Em 1986, o cientista frânces Henri Becquerel, ao estudar a relação entre substâncias fosforescentes, analisou que sais de urânio emitiam um tipo de radiação que chocou chapas fotográficas. Seguidamente, o casal Pierre e Marie Curie descobriu que outros elementos também emitiam esse tipo de radiação, que foi batizada de radioatividade.

Nas décadas seguintes, pesquisadores como Ernest Rutherford e Frederick Soddy esclareceram diversas singularidades da radioatividade e dos elementos radioativos. Sobre as pesquisas desenvolvidas, a que proporcionou as mais marcantes aplicações foi a sobre a fissão do urânio. Em 1939, esta foi analisada pelos alemães Otto Hahn e Fritz Strassmann e examinada pela física austríaca Lise Meitner, já radicada na Suécia devido à perseguição dos nazistas. Nesse mesmo ano, o exército alemão invadiu a Polônia, iniciando a Segunda Guerra Mundial (1939- 1945). Na guerra, Niels Bohr foi um dos primeiros cientistas aliados a tomar conhecimento de que os alemães tinham obtido a fissão do urânio. Com a enorme quantidade de energia liberada nesse processo, Bohr temeu por seu uso em uma arma. Um fato que reforçou suas suspeitas foi uma visita recebida, na Dinamarca ocupada pelos nazistas, de seu colega alemão Werner Heisenberg, que deu a Bohr um diagrama contendo dados sobre o programa atômico alemão.

Com a perseguição pelos nazistas, Bohr fugiu para os Estados Unidos, onde encontrou Albert Einstein e advertiu-o que os países do Eixo (Alemanha, Itália e Japão) tinham o conhecimento teórico para a fabricação de uma bomba. Einstein, por sua vez, alertou o presidente norte americano Franklin D. Roosevelt. Posteriormente, países Aliados (Estados Unidos, França e Inglaterra) verificaram que o diagrama era de um reator inadequado. Porém, restou a dúvida se esta seria uma farsa para mascarar os progressos alemães. Segundo o historiador Eric Hobsbawm hoje ficou claro que a Alemanha nazista não conseguiu fazer uma bomba nuclear porque a máquina de guerra alemã não quis ou não pôde dedicar-lhe os recursos necessários.

Após Alemanha se render, nove dos principais físicos alemães, sendo dois deles  W. Heisenberg e O. Hahn, foram mantidos sob custódia na Inglaterra. Gravações secretas dos diálogos mantidos por esses cientistas indicaram que o programa nuclear nazista não fôra capaz de gerar um reator nuclear auto sustentável e que eles estavam confusos sobre as diferenças entre um reator e uma bomba atômica na quadra de squash da Universidade de Chicago, construído sob a supervisão do físico italiano Enrico Fermi.
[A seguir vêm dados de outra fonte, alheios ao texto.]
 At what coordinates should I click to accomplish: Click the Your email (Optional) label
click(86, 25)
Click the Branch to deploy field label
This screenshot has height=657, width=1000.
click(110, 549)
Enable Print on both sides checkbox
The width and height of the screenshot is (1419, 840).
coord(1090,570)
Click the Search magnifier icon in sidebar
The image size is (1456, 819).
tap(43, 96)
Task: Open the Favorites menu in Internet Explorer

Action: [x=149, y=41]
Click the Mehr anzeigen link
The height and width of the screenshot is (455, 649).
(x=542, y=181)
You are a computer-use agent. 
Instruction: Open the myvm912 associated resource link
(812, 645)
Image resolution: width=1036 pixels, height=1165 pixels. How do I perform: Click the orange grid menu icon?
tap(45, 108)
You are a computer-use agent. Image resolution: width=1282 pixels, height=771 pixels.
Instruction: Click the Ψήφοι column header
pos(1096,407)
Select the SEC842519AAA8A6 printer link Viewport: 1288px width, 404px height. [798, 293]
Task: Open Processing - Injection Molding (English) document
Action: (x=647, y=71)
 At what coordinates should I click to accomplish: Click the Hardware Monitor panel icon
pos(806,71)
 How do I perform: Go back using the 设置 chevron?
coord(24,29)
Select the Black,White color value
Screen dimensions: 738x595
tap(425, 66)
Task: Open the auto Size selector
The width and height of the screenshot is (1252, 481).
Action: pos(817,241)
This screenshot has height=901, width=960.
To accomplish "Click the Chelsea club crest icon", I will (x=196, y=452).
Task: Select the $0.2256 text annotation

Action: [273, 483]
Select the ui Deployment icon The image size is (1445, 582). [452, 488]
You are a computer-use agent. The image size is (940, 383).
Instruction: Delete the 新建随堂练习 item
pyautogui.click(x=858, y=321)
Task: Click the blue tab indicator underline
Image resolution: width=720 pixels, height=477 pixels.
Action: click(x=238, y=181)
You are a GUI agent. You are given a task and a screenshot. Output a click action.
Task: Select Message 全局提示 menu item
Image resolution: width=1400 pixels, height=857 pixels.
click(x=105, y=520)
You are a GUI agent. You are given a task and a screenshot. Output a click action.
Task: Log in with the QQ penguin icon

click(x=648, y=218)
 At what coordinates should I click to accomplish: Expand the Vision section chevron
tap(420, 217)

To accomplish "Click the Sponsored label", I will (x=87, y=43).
A conversão da reação controlada no reator em um armamento foi realizada nos laboratórios secretos de Los Alamos (Novo México - EUA), sob o comando de J. Robert Oppenheimer. Em 16 de julho de 1945 foi realizado o primeiro teste com uma bomba atô- mica no deserto de Alamogordo. Em função da enorme demonstração de potencial destrutivo, Leo Szilard enviou ao presidente dos EUA uma petição assinada por inúmeros cientistas que exigia controle internacional das armas atômicas. Segundo Szilard: ‘’O maior perigo imediato é a probabilidade de que nossa demonstração de bombas atômicas precipite uma corrida na produção desses artefatos entre os Estados Unidos e a Rússia.’’

Em 1945, as explosões de duas bombas atômicas tiveram como consequência à rendição do Japão e ao final da Segunda Guerra Mundial. Em 6 de agosto, estima-se que 80 mil pessoas morreram na explosão de uma bomba de urânio em Hiroxima. Três dias depois, outras 40 mil foram vítimas fatais de uma bomba de plutônio em Nagasaqui. Esses números mostram as vítimas diretas das explosões, não entrando na contagem das que vieram a falecer dos males decorrentes da radiação. A conveniência do uso da bomba é questionada até os dias de hoje. Antes do primeiro teste nuclear, a Alemanha já tinha se rendido e a derrota do Japão, apenas com o uso de armamentos convencionais, já estava prevista. Entretanto, para os EUA, a bomba representou muito mais do que a vitória na guerra:  foi tida como uma demonstração de poder. Segundo o historiador Paulo G.F. Vizentini: ‘’ As bombas atômicas lançadas sobre um Japão à beira da rendição eram militarmente desnecessárias. Foram, na verdade, forma de mostrar força diante dos soviéticos e dos movimentos de libertação nacional que amadureciam na China, Coréia e países do Sudoeste Asiático.’’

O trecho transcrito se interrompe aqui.